**Required action:** The listing is to be printed in full, exactly as given.

**Data for this task:**
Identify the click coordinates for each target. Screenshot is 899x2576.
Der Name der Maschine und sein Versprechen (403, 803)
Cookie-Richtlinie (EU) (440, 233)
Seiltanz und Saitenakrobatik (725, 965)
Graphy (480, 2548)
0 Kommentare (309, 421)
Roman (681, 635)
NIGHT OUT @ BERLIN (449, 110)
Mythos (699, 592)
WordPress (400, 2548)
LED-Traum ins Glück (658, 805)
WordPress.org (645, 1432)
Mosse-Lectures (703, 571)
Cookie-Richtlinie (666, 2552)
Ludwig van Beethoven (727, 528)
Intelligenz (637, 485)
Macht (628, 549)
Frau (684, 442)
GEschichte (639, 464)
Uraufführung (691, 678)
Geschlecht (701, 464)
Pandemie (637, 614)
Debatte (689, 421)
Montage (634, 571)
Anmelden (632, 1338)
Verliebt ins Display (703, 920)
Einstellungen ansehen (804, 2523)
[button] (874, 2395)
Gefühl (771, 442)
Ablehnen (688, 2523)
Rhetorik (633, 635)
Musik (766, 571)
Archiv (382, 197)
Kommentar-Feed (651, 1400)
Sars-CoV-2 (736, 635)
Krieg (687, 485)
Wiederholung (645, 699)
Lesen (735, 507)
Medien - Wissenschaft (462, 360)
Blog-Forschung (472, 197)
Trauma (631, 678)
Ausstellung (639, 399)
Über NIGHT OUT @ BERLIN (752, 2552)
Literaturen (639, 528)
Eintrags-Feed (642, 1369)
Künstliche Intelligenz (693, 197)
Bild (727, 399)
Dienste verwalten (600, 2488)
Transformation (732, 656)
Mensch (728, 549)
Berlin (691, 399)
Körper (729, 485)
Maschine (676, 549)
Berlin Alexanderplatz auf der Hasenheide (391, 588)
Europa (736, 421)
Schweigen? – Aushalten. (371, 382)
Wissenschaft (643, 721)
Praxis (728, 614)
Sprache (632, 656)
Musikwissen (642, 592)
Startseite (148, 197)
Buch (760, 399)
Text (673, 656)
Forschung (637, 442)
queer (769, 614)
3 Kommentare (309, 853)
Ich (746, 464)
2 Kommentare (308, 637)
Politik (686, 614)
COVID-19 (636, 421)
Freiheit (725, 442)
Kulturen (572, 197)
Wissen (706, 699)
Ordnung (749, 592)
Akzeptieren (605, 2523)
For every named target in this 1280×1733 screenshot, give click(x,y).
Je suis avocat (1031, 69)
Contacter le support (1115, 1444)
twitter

**Answer to the problem:**
Identify the click coordinates for each target. Screenshot is 899x2576.
Der Name der Maschine und sein Versprechen (403, 803)
Cookie-Richtlinie (EU) (440, 233)
Seiltanz und Saitenakrobatik (725, 965)
Graphy (480, 2548)
0 Kommentare (309, 421)
Roman (681, 635)
NIGHT OUT @ BERLIN (449, 110)
Mythos (699, 592)
WordPress (400, 2548)
LED-Traum ins Glück (658, 805)
WordPress.org (645, 1432)
Mosse-Lectures (703, 571)
Cookie-Richtlinie (666, 2552)
Ludwig van Beethoven (727, 528)
Intelligenz (637, 485)
Macht (628, 549)
Frau (684, 442)
GEschichte (639, 464)
Uraufführung (691, 678)
Geschlecht (701, 464)
Pandemie (637, 614)
Debatte (689, 421)
Montage (634, 571)
Anmelden (632, 1338)
Verliebt ins Display (703, 920)
Einstellungen ansehen (804, 2523)
[button] (874, 2395)
Gefühl (771, 442)
Ablehnen (688, 2523)
Rhetorik (633, 635)
Musik (766, 571)
Archiv (382, 197)
Kommentar-Feed (651, 1400)
Sars-CoV-2 (736, 635)
Krieg (687, 485)
Wiederholung (645, 699)
Lesen (735, 507)
Medien - Wissenschaft (462, 360)
Blog-Forschung (472, 197)
Trauma (631, 678)
Ausstellung (639, 399)
Über NIGHT OUT @ BERLIN (752, 2552)
Literaturen (639, 528)
Eintrags-Feed (642, 1369)
Künstliche Intelligenz (693, 197)
Bild (727, 399)
Dienste verwalten (600, 2488)
Transformation (732, 656)
Mensch (728, 549)
Berlin (691, 399)
Körper (729, 485)
Maschine (676, 549)
Berlin Alexanderplatz auf der Hasenheide (391, 588)
Europa (736, 421)
Schweigen? – Aushalten. (371, 382)
Wissenschaft (643, 721)
Praxis (728, 614)
Sprache (632, 656)
Musikwissen (642, 592)
Startseite (148, 197)
Buch (760, 399)
Text (673, 656)
Forschung (637, 442)
queer (769, 614)
3 Kommentare (309, 853)
Ich (746, 464)
2 Kommentare (308, 637)
Politik (686, 614)
COVID-19 (636, 421)
Freiheit (725, 442)
Kulturen (572, 197)
Wissen (706, 699)
Ordnung (749, 592)
Akzeptieren (605, 2523)
For every named target in this 1280×1733 screenshot, give click(x,y).
Je suis avocat (1031, 69)
Contacter le support (1115, 1444)
twitter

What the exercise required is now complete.